Le plein fait et les clopes achetées, on pouvait décamper. On a retraversé la ville et sa tourbe douteuse qui s’agitait furieusement autour du souk. Maintenant éclairée par deux ou trois réverbères qui pissaient leur lumière verte et économe. La ville prenait son autre visage, son articulation un autre rythme, plus alangui, autrement jaune. Alain et moi avions envie de sortir la photo d’Hicham et demander au premier venu s’il le connaissait. Sûr qu’ici quelqu’un saurait nous donner son numéro de téléphone ou son adresse, du moins qu’on nous enverrait vers lui d’une manière ou d’une autre. On a donc rangé la bagnole devant une petite échoppe qui débordait de bidules en fer-blanc et d’objets de quincaillerie. Une ampoule nue pendue sur un long fil éclairait violement la pénombre turbulente. Y’avait un monde incroyable qui discutait tout autour. La voiture à peine parquée, quatre ados acnéiques se sont rués vers ma fenêtre que j’étais en train d’ouvrir. On a eu le droit au baratin de base et aux salutations polyglottes. Aux déclinaisons idiomatiques de tous les pays de la francophonie. Ils sont tarés ces gamins. Vous parlent en 8 langues. Rajoutent les fricatives québécoises. Bref, la barrière de la langue est une vaine excuse pour refuser le thé, un tapis ou un tour de dromadaire. Même ces putains de Japonais se font fourrer vertement dans leur propre langue, à plus de 10 000 kil de chez eux, à des millions de bornes culturelles de leur île !

J’ai donc opté pour l’espagnol. En leur disant que j’étais Mexicain(étrangement les Marocains sont d’emblée plus sympas quand je sors la carte des origines paternelles). Bref, la fenêtre est maintenant ouverte et les ados sont à moitié dans la bagnole, penchés au-dessus de moi. J’ai trois têtes complètement fourrées à l’intérieur. Et ça continue à s’agglutiner tout autour de notre petite voiture. Je les repousse un peu. Leur explique qu’on sait où on va, qu’on a ni besoin d’hôtel ni de guide. Et j’insiste. Alors on commence à nous offrir des kilos de chocolate.

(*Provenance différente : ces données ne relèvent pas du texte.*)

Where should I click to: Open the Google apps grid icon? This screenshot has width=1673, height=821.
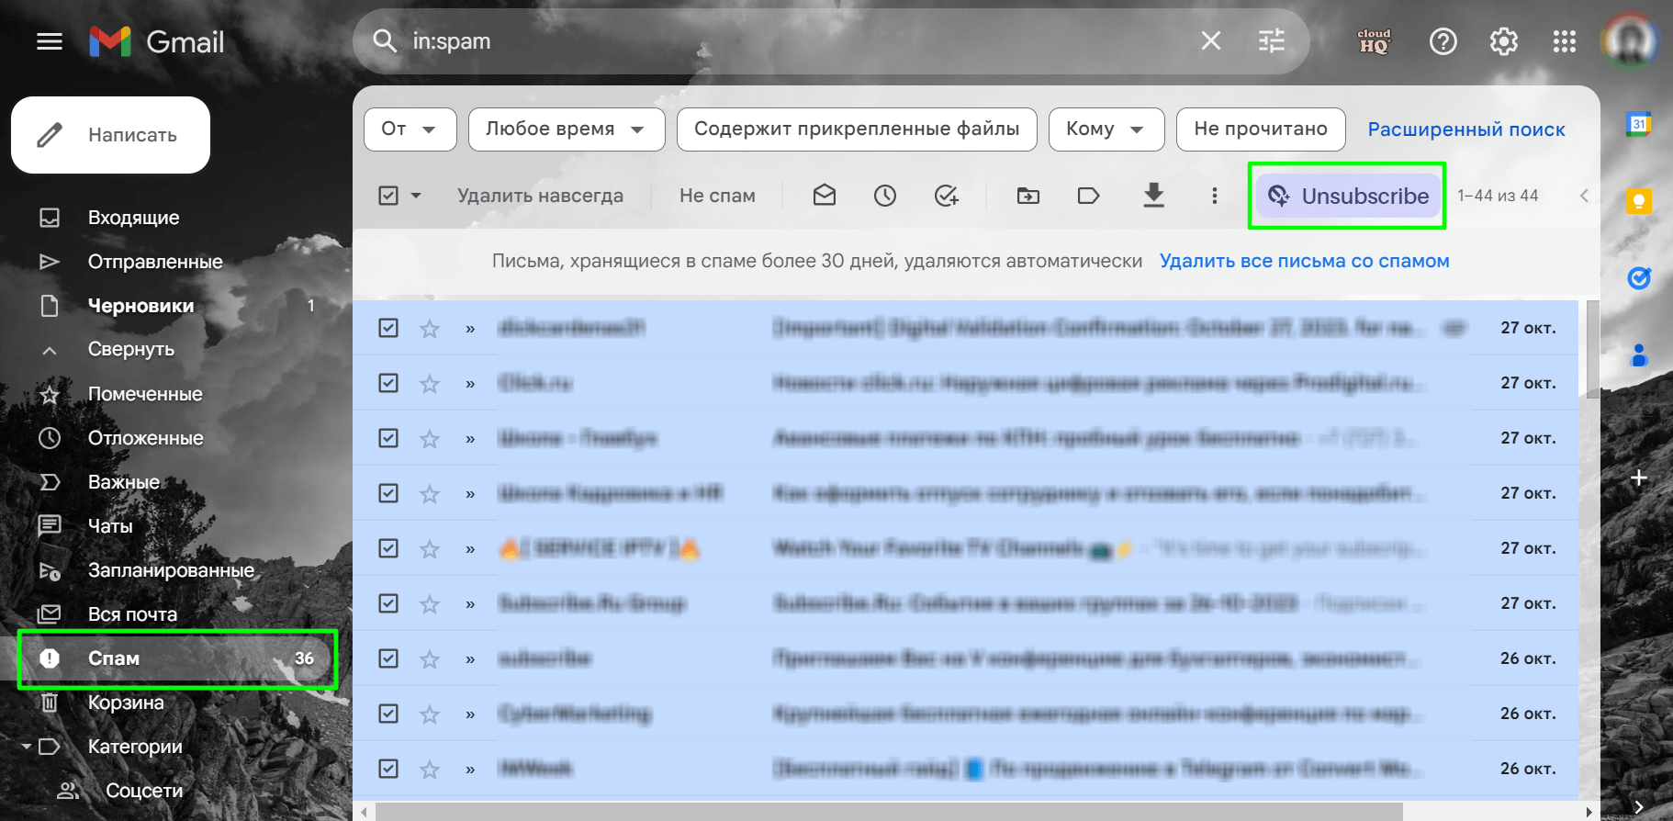tap(1564, 41)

Rien à battre de votre criss de haschisch. Et puis je vois un grand type se ramener. Il commence à faire le ménage autour de la bagnole. Bouscule les ados. Les engueule. Leur dit de se casser. Ça gueule tout autour. Mais il est vachement plus grand, vachement plus cool. Des fausses lunettes D&C sur les yeux. Le look surfer, MP3 sur les oreilles. Un immense sourire et une hygiène dentaire impec. C’est vachement plus avenant que les gueules glaireuses où il n’y a plus que trois dents rongées par le sucre et des bouts de bouffe faisandée. Ses dents sont blanches, immaculées, et bien droites, qui contrastent joliement avec son hâle cuivré. Il me dit qu’il est de Chihuahua en rigolant, l’accent bien mexicain. Et je rigole à mon tour. Il me montre la photo de sa chicks mexicana. Me montre la photo de sa doune danoise. Celle d’une salope française. Suis le Casanova berbère qu’il me dit. Et nous ça nous fait rire. Les ados moins. Il se retourne vers eux, lève le bras et gueule. Ils se cassent piteusement. C’est comme ça qu’on a rencontré Omar no. 1. Qui deviendra notre guide officieux et notre fournisseur de vin officiel…

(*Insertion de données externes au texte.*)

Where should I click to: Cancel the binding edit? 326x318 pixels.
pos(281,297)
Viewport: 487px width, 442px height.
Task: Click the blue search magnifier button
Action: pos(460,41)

Il était cool. On lui a donc montré la photo d’Hicham. Il l’a regardé deux secondes et puis nous a sorti deux ou trois trucs qui confirmaient qu’il le connaissat vraiment. Ils nous a aussi dit que depuis que l’Oued avait emporte l’Hôtel Berbère(où Hicham avait ses aises), que notre ami trainait plutôt du côté de la Palmeraie, un hôtel au centre de Merzouga où j’ai déjà dormi. Omar nous a même indiqué comment nous y rendre sans insister pour qu’on le prenne à bord. On l’a donc congédié gentiment. J’ai quand même pris son numéro, lequel s’est avéré très pratique par le suite !




J’ai repris le volant. Les ados nous ont toisé méchamment. Y’en a même un qui est venu taper dans ma vitre. J’ai fait mine de rien et me suis dirigé vers le désert. Nous sommes sortis de Rissani et la route s’est étendue dans la nuit. Infiniment droite. Autour de nous, l’obscurité, et rien, juste l’invisible désert qu’on présumait avec plus de foi qu'une réelle certitude. Et dans ce grand néant les choses se sont résumées pendant des kil aux seuls phares de la bagnole, jaunes, sur le bitume, noir. Et à la voûte étoilée qui, défaite de toutes contraintes géographiques, brillaient de mille feux dans l’amplitude sans borne du Sahara.